By Robert D. Novak
Thursday, March 8, 2007; A23
Denis Collins, a Washington journalist on the Scooter Libby jury, described sentiments in the jury room reflecting those in the Senate Democratic cloakroom: "It was said a number of times. . . . Where's Rove? Where are these other guys?" Besides presidential adviser Karl Rove, he surely meant Vice President Cheney and maybe President Bush. Oddly, the jurors appeared uninterested in hearing from Richard Armitage, the source of the CIA leak.

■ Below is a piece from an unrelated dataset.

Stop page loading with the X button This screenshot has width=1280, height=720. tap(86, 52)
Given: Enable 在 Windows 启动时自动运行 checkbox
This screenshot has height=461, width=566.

"It's about time," said Senate Majority Leader Harry Reid, rejoicing in the guilty verdicts against Libby, that "someone in the Bush administration has been held accountable for the campaign to manipulate intelligence and discredit war critics." But Libby was found guilty only of lying about how he learned of Valerie Plame's identity. Reid and Democratic colleagues were after much bigger game than Cheney's chief of staff.
Democrats had been slow to react to my column of July 14, 2003, which reported that former diplomat Joseph Wilson's mission to Niger was suggested by his CIA employee wife, Valerie Plame Wilson. By September, when the Justice Department began investigating the CIA leak, Democrats smelled another Iran-contra affair or Watergate. They were wrong.